**Consigne:** Recopiez mot pour mot le passage de l'extrait ci-dessous consacré à Raymond et Noël Pouliquen, de « Le père lutte » à « à Gourin (Morbihan). ».

**Extrait à lire:**
_ _ _ _ _ _ _
Le père lutte contre une leucémie depuis 20 ans, le fils a eu un cancer à 48 ans. Raymond et Noël Pouliquen ont longtemps travaillé à l'atelier pesticides de Triskalia. Le groupe agricole vient d'être condamné en justice pour «faute inexcusable».
«On est peut-être des élus pour faire avancer la cause», sourit Noël Pouliquen, un grand gaillard de 52 ans, qui reçoit dans sa maison ornée de trophées de chasse, au fond d'un bois à Gourin (Morbihan).
Contrairement à leurs collègues de l'«atelier phyto» de Glomel (Côtes d'Armor), qui stocke les pesticides de Triskalia, le père, 72 ans, et le fils, 52 ans, considèrent avoir joui d'une certaine longévité. Cancers, Parkinson, tumeurs au cerveau... «Les dix de l'atelier phyto, ils sont tous malades ou morts», résume Noël, qui décrit des «collègues balayés en un an».
_ _ _ _ _ _ _
**Entrées de données stockées:**
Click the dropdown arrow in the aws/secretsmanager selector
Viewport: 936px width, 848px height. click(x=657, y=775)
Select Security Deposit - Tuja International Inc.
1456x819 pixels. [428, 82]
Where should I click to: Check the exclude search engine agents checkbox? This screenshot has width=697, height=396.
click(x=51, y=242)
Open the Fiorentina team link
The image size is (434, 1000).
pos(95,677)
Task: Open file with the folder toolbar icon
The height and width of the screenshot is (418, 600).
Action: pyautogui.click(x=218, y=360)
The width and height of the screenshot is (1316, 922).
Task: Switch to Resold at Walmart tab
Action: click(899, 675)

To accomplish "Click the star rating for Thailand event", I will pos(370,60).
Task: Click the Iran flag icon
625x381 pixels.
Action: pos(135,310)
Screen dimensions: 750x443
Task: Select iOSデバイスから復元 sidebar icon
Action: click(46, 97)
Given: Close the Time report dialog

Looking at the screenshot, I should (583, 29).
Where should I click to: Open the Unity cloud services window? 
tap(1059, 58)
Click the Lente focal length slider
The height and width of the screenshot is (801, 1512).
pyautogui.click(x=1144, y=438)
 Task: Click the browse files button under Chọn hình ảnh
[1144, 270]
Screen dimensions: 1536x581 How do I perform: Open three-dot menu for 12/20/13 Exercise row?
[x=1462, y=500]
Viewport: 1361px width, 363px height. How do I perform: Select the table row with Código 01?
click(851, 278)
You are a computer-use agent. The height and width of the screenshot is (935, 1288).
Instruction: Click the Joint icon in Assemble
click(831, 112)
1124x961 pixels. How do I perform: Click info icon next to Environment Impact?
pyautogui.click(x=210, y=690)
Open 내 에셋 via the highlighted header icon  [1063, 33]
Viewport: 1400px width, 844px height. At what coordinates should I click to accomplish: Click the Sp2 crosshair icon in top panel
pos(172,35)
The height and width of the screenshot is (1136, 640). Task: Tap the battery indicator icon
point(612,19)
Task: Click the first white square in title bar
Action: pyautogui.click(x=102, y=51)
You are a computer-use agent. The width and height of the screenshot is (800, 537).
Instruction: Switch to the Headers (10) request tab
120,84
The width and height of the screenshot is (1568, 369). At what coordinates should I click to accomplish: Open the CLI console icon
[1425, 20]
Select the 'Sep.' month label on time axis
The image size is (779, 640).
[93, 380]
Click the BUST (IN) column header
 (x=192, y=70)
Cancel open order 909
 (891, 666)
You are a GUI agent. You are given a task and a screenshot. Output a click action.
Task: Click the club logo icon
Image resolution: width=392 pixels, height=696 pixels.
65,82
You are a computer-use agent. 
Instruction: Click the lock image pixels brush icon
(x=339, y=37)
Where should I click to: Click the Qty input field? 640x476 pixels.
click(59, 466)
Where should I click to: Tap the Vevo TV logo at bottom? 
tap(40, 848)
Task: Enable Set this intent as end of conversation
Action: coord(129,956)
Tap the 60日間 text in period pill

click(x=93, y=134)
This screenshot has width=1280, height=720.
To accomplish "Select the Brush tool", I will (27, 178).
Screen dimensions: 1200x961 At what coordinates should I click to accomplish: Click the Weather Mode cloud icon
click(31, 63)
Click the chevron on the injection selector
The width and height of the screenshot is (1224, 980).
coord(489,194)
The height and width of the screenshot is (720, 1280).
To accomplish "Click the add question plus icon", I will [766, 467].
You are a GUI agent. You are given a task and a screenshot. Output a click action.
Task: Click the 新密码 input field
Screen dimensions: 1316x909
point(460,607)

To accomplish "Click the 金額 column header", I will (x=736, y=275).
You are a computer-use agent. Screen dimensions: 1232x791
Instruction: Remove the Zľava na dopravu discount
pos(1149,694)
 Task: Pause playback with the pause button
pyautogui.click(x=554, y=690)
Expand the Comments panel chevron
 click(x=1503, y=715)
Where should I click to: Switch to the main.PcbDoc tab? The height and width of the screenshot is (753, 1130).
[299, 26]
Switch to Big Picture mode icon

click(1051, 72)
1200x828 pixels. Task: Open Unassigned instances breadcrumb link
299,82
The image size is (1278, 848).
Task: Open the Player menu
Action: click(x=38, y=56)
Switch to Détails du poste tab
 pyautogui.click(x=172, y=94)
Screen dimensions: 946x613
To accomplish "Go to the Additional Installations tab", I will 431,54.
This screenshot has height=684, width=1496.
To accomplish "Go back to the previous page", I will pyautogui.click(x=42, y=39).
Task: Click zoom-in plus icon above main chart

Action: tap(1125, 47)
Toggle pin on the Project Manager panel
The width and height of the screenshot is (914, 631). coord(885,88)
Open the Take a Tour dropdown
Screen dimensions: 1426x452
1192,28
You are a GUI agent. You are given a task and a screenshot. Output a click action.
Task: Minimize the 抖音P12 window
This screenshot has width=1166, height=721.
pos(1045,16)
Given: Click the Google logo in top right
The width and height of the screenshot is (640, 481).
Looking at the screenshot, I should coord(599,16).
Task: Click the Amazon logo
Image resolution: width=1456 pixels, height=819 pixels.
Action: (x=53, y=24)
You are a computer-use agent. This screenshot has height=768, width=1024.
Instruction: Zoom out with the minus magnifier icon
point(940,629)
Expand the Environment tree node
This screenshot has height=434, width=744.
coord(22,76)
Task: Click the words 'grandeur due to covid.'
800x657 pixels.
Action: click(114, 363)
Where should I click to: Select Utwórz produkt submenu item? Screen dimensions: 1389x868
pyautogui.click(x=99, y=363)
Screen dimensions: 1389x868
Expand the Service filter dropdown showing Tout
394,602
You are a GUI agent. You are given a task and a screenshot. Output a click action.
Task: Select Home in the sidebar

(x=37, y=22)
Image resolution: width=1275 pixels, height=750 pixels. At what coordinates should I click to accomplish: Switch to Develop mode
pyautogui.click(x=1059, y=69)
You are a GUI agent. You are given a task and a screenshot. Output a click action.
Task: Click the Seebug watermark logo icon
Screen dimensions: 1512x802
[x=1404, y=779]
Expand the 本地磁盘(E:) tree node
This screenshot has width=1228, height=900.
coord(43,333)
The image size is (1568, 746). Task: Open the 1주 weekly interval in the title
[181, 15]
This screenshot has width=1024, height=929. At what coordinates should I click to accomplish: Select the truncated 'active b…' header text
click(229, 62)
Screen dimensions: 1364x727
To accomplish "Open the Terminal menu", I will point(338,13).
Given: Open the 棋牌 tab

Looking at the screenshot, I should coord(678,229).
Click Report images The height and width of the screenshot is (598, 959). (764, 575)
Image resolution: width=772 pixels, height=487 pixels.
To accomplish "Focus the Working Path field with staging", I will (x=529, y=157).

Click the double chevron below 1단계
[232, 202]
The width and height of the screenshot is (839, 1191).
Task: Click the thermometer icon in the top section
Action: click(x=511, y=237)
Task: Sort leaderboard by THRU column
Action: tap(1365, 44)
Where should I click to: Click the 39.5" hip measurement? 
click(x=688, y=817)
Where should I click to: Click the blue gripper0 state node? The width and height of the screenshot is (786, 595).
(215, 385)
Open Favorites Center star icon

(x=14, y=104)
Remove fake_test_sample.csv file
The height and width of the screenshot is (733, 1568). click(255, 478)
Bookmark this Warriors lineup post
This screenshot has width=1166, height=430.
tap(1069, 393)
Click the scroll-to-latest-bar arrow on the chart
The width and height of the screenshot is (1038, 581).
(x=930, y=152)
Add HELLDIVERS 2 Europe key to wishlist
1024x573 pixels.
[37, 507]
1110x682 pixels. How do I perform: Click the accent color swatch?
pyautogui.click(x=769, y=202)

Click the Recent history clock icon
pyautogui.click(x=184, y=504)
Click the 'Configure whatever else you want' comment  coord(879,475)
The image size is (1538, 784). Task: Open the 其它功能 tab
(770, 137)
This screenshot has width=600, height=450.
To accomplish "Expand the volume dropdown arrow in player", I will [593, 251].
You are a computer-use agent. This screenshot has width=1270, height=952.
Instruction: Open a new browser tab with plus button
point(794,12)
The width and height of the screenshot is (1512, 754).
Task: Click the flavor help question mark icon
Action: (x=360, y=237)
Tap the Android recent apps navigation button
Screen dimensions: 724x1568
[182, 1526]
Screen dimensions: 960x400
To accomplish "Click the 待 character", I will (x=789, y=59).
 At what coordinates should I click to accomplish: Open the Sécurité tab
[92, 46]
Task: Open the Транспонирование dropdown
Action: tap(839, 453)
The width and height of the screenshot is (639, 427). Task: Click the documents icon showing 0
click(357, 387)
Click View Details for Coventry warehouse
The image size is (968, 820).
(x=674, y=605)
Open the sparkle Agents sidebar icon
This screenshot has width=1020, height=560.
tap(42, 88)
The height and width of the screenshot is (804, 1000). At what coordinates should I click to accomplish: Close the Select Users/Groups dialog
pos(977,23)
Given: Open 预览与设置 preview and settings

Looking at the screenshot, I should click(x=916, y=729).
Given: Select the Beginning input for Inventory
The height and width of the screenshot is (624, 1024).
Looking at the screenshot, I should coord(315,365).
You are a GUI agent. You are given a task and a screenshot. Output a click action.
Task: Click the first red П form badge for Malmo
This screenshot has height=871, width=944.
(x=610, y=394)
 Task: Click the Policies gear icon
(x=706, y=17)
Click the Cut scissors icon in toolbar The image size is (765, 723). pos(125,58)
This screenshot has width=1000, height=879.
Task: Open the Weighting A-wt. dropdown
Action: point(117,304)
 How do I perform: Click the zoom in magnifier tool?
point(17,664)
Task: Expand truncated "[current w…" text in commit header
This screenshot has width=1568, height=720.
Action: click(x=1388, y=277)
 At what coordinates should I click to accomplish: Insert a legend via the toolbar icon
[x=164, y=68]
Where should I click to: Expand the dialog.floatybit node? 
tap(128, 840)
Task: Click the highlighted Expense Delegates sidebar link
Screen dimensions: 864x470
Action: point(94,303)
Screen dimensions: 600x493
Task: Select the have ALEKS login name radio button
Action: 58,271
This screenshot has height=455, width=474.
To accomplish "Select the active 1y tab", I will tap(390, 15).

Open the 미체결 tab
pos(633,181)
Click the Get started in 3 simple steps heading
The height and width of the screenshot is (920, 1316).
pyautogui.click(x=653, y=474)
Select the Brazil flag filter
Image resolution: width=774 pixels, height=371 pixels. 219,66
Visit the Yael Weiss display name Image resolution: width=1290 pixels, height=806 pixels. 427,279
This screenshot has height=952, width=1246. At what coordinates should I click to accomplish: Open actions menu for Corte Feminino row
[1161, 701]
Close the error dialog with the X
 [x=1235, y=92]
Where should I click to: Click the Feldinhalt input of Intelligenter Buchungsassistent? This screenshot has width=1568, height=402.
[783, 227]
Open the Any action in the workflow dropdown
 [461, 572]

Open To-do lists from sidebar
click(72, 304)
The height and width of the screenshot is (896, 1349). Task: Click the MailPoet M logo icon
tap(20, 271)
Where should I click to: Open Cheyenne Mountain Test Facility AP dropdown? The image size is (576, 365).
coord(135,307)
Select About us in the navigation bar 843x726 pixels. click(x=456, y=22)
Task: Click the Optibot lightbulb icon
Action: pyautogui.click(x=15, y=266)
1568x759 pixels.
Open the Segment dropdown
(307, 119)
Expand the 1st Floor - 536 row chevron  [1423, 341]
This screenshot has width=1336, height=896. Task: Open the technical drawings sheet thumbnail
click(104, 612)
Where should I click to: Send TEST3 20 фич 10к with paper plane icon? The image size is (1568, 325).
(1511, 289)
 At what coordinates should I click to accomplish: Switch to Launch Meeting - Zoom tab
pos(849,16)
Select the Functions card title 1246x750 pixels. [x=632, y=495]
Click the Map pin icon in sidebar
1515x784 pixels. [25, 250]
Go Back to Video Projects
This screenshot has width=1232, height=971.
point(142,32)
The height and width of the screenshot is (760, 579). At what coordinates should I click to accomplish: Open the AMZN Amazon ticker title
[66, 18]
_ _ _ _ _ _ _
**Solution:**
Le père lutte contre une leucémie depuis 20 ans, le fils a eu un cancer à 48 ans. Raymond et Noël Pouliquen ont longtemps travaillé à l'atelier pesticides de Triskalia. Le groupe agricole vient d'être condamné en justice pour «faute inexcusable».
«On est peut-être des élus pour faire avancer la cause», sourit Noël Pouliquen, un grand gaillard de 52 ans, qui reçoit dans sa maison ornée de trophées de chasse, au fond d'un bois à Gourin (Morbihan).